— Нельзя быть счастливой, — объясняла Ева, — если ты не захочешь быть счастливой. А миссис Соммер не сможет заменить тебе мать, если ты не готова полюбить ее и не веришь, что она готова полюбить тебя. У них с мистером Соммером нет своих детей, а это значит, что они будут счастливы, когда ты станешь их приемной дочерью. А дело это особое… Ведь в этом случае родители выбирают ребенка, значит действительно хотят его.

Но все было совсем не так. Причем с самого первого мгновения, как только они с Евой вошли в дом Хелен Соммер. Очень маленькая, очень худая, с бледно-серыми глазами, очень светлая блондинка, Хелен Соммер не поцеловала ее. Она пожала руку Еве Хэдли и только взглянула на девочку, которую, как считалось, она выбрала в дочери. Хелен осторожно облизывала губы, как будто попробовала что-то очень кислое.

— Ну… посмотрев на нее, лучше считать, что она — племянница моего мужа, а не моя, — сказала она мисс Хэдли. — Я не думала, что она такая высокая, что у нее такие темные волосы, и она выглядит так… экзотически. Вы объяснили ей ситуацию?

— Я не знаю точно, что вы понимаете под ситуацией, — моргнула Ева.

— Я говорю о будущем окружении и воспитании Энн, — заявила Хелен Соммер. — О той истории, которую выработали Энди… мистер Уайт и я: что она дочь моего бедного покойного деверя, Хуго Соммера, конечно, англичанина и бизнесмена, который работал в Испании и женился на испанской аристократке. Этим можно объяснить цвет волос девочки. Я думаю, она немного говорит по-испански?

— Я не уверена, — пробормотала Ева. — Я не знала, никто не говорил об этом… окружении. Ведь мы говорили только по-английски.

Хелен Соммер сделала нетерпеливый жест:

— Ты говоришь по-испански, Энн? Да или нет?

Андрианна сосала палец, чего она уже давно не делала, и ничего не отвечала.

— Ну, не важно, — сказала миссис Соммер также нетерпеливо. — Мы будем говорить, что у нее всегда были английские гувернантки и что она посещала американские школы в Европе, это и решит проблему с языком. Называть нас она будет тетя Хелен и дядя Алекс, поэтому со всей историей проблем не будет. Во всяком случае, большую часть времени она будет проводить в школе. Как только через несколько недель мы переедем в Цюрих, — мистер Уайт не говорил вам, что мистер Соммер назначен туда? — так вот, лучше, думаю, будет для всех, если Энн сразу отослать в школу, как и предполагалось. В английскую школу, я полагаю, где она будет говорить с английским акцентом, а не с калифорнийским.

Она усмехнулась.

— Я жила в Сан-Франциско и, откровенно говоря, не нахожу их выговор особенно приятным. Конечно, я не хочу никого обидеть. Так, вот английская провинция — самое лучшее место для Энн.

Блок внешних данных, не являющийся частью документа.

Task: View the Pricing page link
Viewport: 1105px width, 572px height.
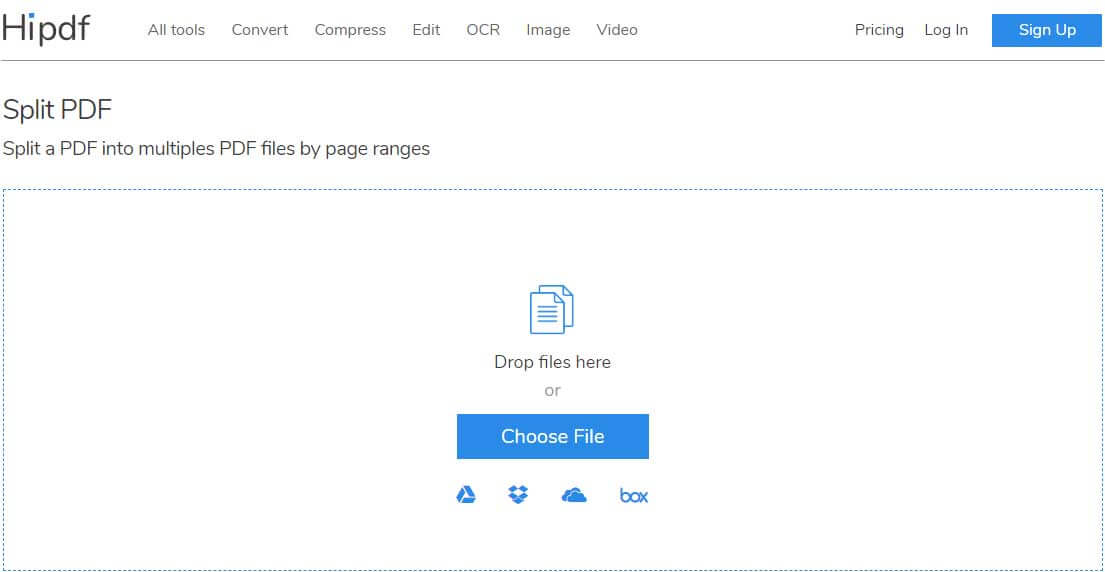Action: coord(879,30)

Ева Хэдли быстро и виновато посмотрела на Андрианну, у которой было растерянное выражение лица, и поторопилась сказать:

— Хорошо. Я собиралась остаться в Багдаде на несколько дней. У меня тут есть друг, который работает в американской нефтяной компании… Я могу побыть два-три дня с Андрианной, пока…

— С Энн, — поправила ее Хелен Соммер, холодно улыбаясь. — Да, мисс Хэдли, трудно ожидать, чтобы ребенок спокойно пережил трагедию, которая и взрослой-то женщине не под силу. Но вам оставаться здесь с ней необязательно. Чем раньше девочка научится самостоятельности, тем лучше будет для всех. Впрочем, вы, если хотите, поднимитесь наверх и побудьте с Энн. Можете объяснить ей всю историю, пока она не усвоит ее, и тогда вы будете свободны.

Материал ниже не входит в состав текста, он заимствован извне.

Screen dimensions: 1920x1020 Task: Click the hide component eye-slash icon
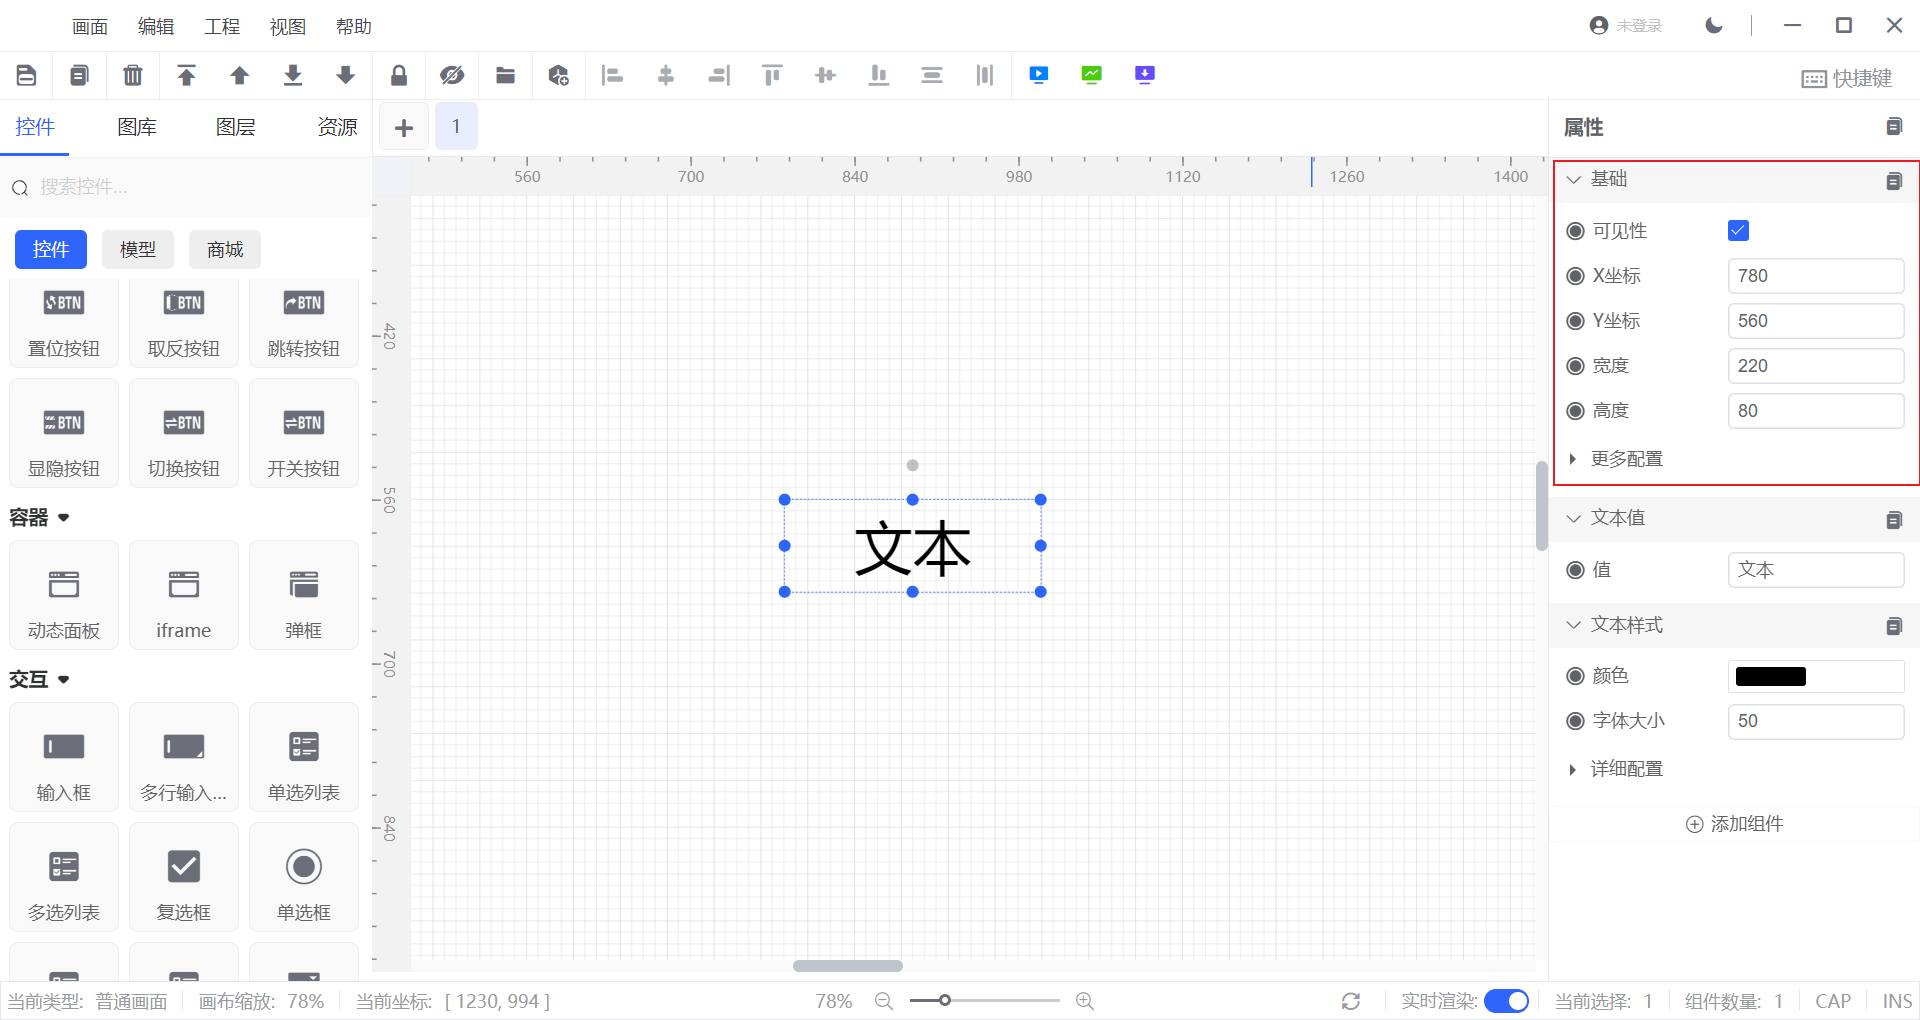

Когда Еве пришло время уходить, в присутствии Соммеров она обняла Андрианну и стала шептать ей с убежденностью, которой недоставало ей самой:

— Все поправится, вот увидишь, маленькая Энн Соммер…

— Я не Соммер! Я Андрианна Дуарте! Андрианна Дуарте! Андрианна Дуарте! — она повторяла это снова и снова, как будто для того, чтобы не забыть.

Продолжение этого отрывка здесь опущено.